ここ数年、センサ関係のテーマにも力を入れていますが、センサと集積回路の開発がどう関係するの?という人も多いと思うので、少し解説しておきます。
センサというと、物理や化学的量を電気信号に変換するものだと考えている人が多いと思います。しかし、人間の五感または第六感などの感覚は、単なる物理的な刺激に対する反応ではなく、高次の情報処理メカニズムによって生成される空間モデルであり、生物に匹敵するセンサを実現するためには、システムのネットワーク化や情報の抽象化が本質的に重要なのです。現在のセンサ技術は、五感を超える人工感覚により仮想世界を生成する技術であると捉えることができます。
もう一つのセンサ研究の重要性は、人間が意識的には知覚できない巨大または微小、超低速まはた超高速、微量なものや電磁波などを、高精度アナログ-ディジタル変換技術とディジタル信号処理技術により抽出できることにあります。例えば細胞や分子のスケールで情報を取得するために、新しいセンサを開発する必要性が高まっています。現在のセンサ技術は、遺伝子レベルや細胞レベルで利用されている情報を目で見えるようにする技術であるともいえます。

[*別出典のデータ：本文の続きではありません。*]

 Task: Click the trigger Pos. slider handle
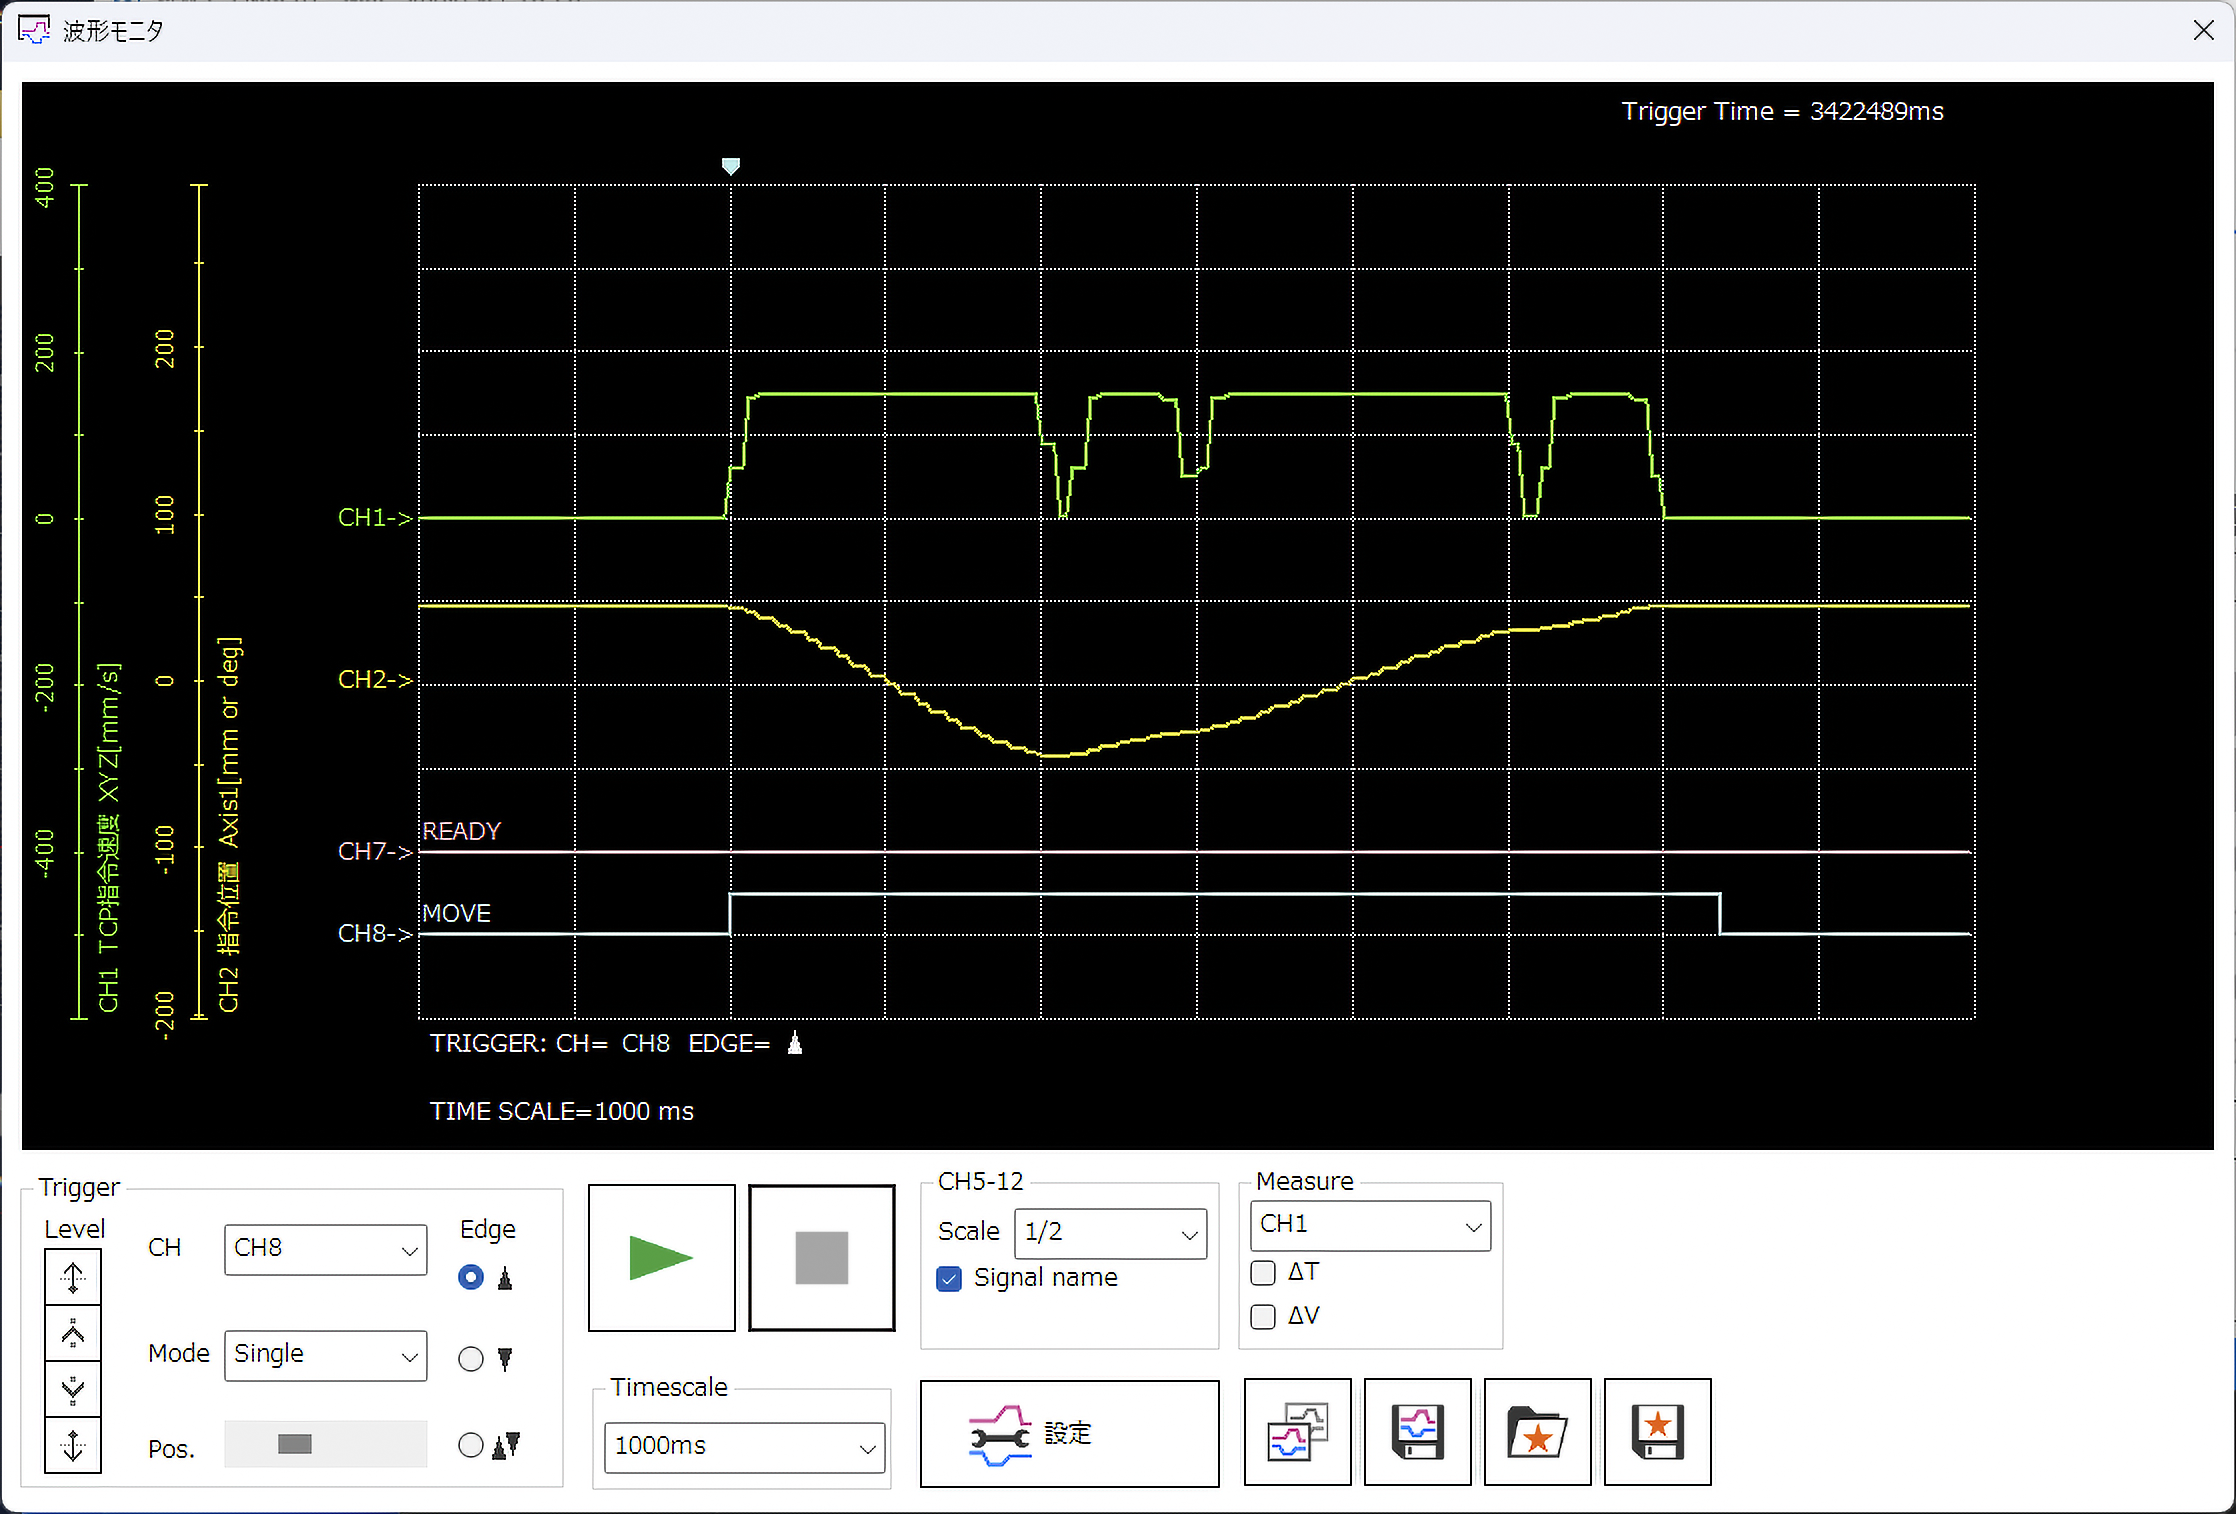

上記のようなセンサは、集積回路技術を駆使することによって初めて実現されるため、最先端の集積回路設計技術を理解している研究者や技術者だけが参入できる領域なのです。集積回路技術により。画像取得、高精度信号処理や統計処理、多変量解析、学習などを高速に行うことが可能となり、人間が認識できないような、微小な温度変化や、微量化学物質、高速運動などを検出することで、環境、食品の安全性、健康の維持、医療、介護などに応用しようという動きが高まっており、この1年で集積回路技術はこれまでにない新しい局面を迎えようとしています。アイデア次第でシリコン集積回路の中にセンサを組み込んで新しい機能を生み出し、それを無線ネットワーク化することで、人間の五感を超えるシステムを作り出すことができる時代が到来しています。